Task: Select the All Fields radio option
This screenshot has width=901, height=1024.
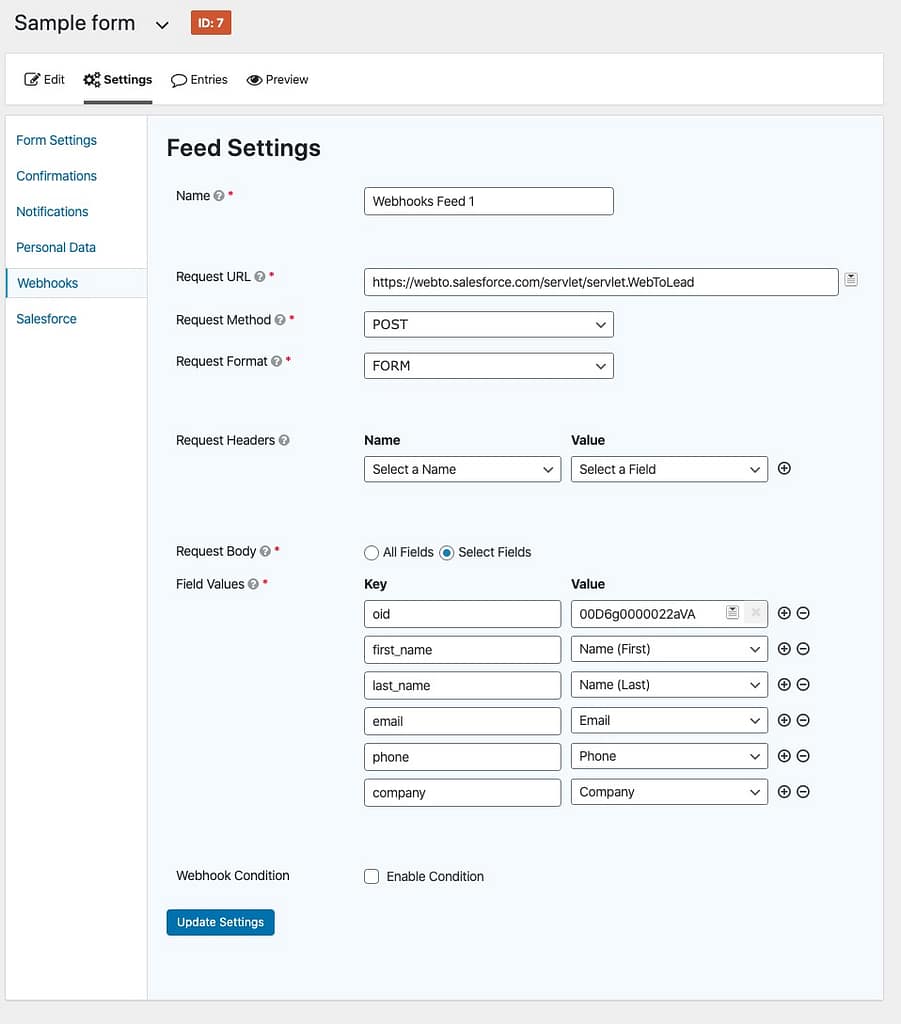Action: [372, 552]
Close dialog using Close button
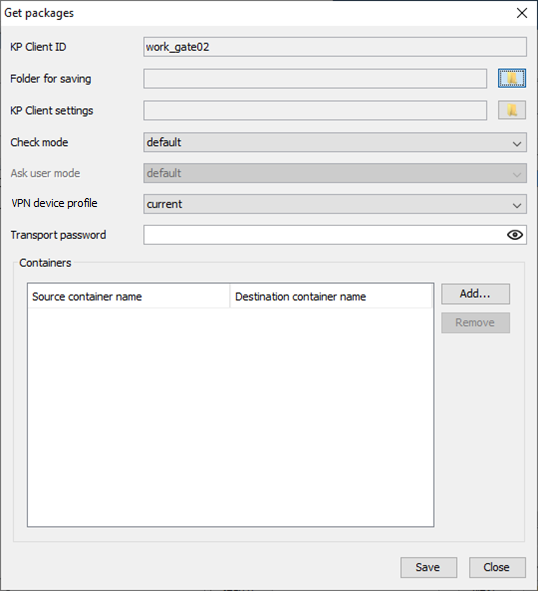Viewport: 538px width, 591px height. (x=497, y=567)
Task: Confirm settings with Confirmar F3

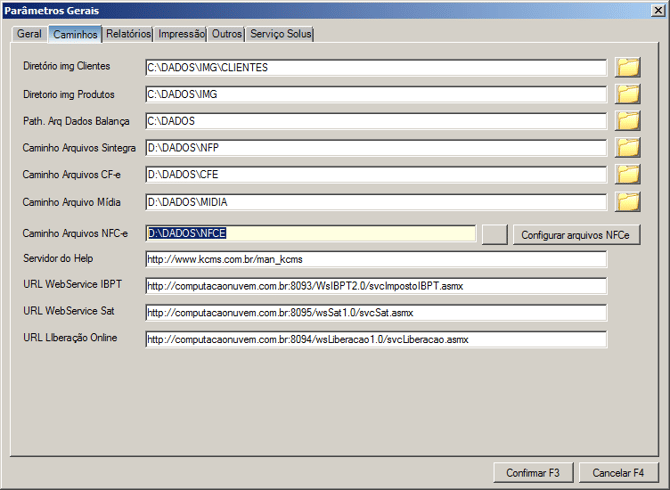Action: (x=539, y=472)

--------------------

▶ **Work required**:
A word-for-word repeat of the lines from the line with "Close dialog using Close button" to the last line of the data, both ends included and pictures left out, is all that should appear.

▶ **Task output**:
Close dialog using Close button
Viewport: 538px width, 591px height. (x=497, y=567)
Task: Confirm settings with Confirmar F3

Action: (x=539, y=472)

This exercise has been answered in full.